▶ **Verilen görev**
İyon Ayaklanması'yla ilgili metne göre Atina ve Eretria, İyonya kıyılarına kaç triremeden oluşan bir görev kuvveti gönderdi?

Sonuç olarak Atina ve Eretria, İyon Ayaklanması'na destek olarak İyonya kıyılarına 25 triremeden oluşan bir görev kuvveti gönderdiler. İyon kuvvetleriyle birleşen bu kuvvetler doğrudan bölgenin Pers Satraplığı olan Sard'a yürümüşlerdir. Kentteki Pers kuvvetleri baskına uğradı. Artaphernes emri altındaki kuvvetlerle, aşağı kenti bırakıp iç kaleye çekildi ve orada savunmaya geçti. İyon, Atina ve Eretria kuvvetleri dış kaleyi geçerek aşağı şehri aldılar. Fakat bu arada aşağı şehirde yangın çıktı. Ancak seferin bütün kazanımı bu kadardı. Geri çekilen İyon ve Atina – Eretria kuvvetleri, izleyen Pers kuvvetleriyle Efes yakınlarında muharebeye girmeye zorlandılar. Burada gerçekleşen Efes Muharebesi'nde ağır bir bozguna uğradılar. Girişim bir yandan başarısız olmuş, diğer yandan da Eretria'nın ve özellikle de Atina'nın, I. Darius'un düşmanlığını kazanmalarına yol açmıştır. Darius, her iki kent devletinden de intikam almaya yemin etmiştir.
MÖ 494'deki Lade Deniz Muharebesi'ndeki Pers zaferi İyon Ayaklanması'nın çözülmesine neden olmuştur. Ardından Pers donanması Batı Anadolu'daki tüm İyon kentlerini ard arda ele geçirdi. I. Darius ayaklanmayı, İmparatorluğun sınırlarını halen uzanmadığı Ege ve Marmara adalarına kadar genişletmek için bir fırsat olarak görmüş, bu adalara da saldırmıştır. İyon Ayaklanması'nın bastırılmasından sonra, hem Atina ve Eretria'yı cezalandırmak, daha doğrusu Pers İmparatorluğu'nun Anadolu'daki Yunan uyruklarını bir daha kışkırtmamasını sağlamak için hem de İmparatorluk'a yönelen Yunanistan kaynaklı tehdidi bütün bütün ortadan kaldırmak için planlamalara başlanmıştır.

▶ **Sağlanan veriler**

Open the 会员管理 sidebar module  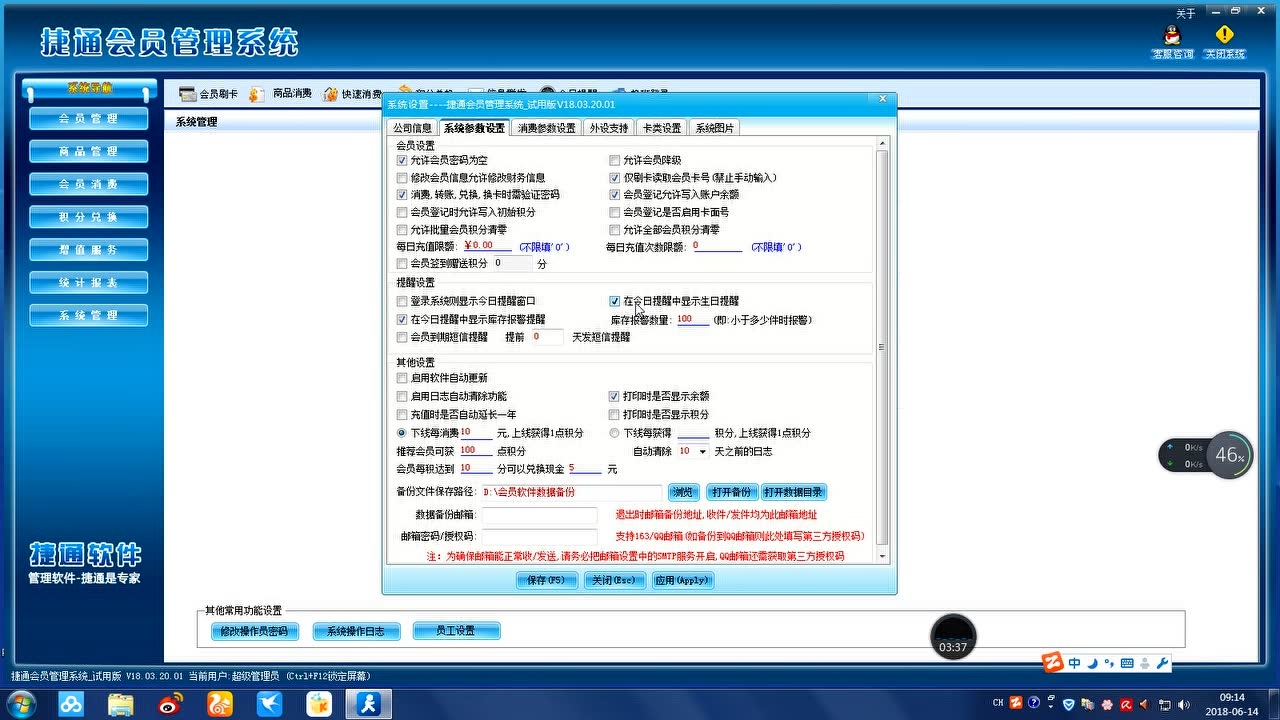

▶ **Görev sonucu**
25 triremeden oluşan bir görev kuvveti gönderdiler.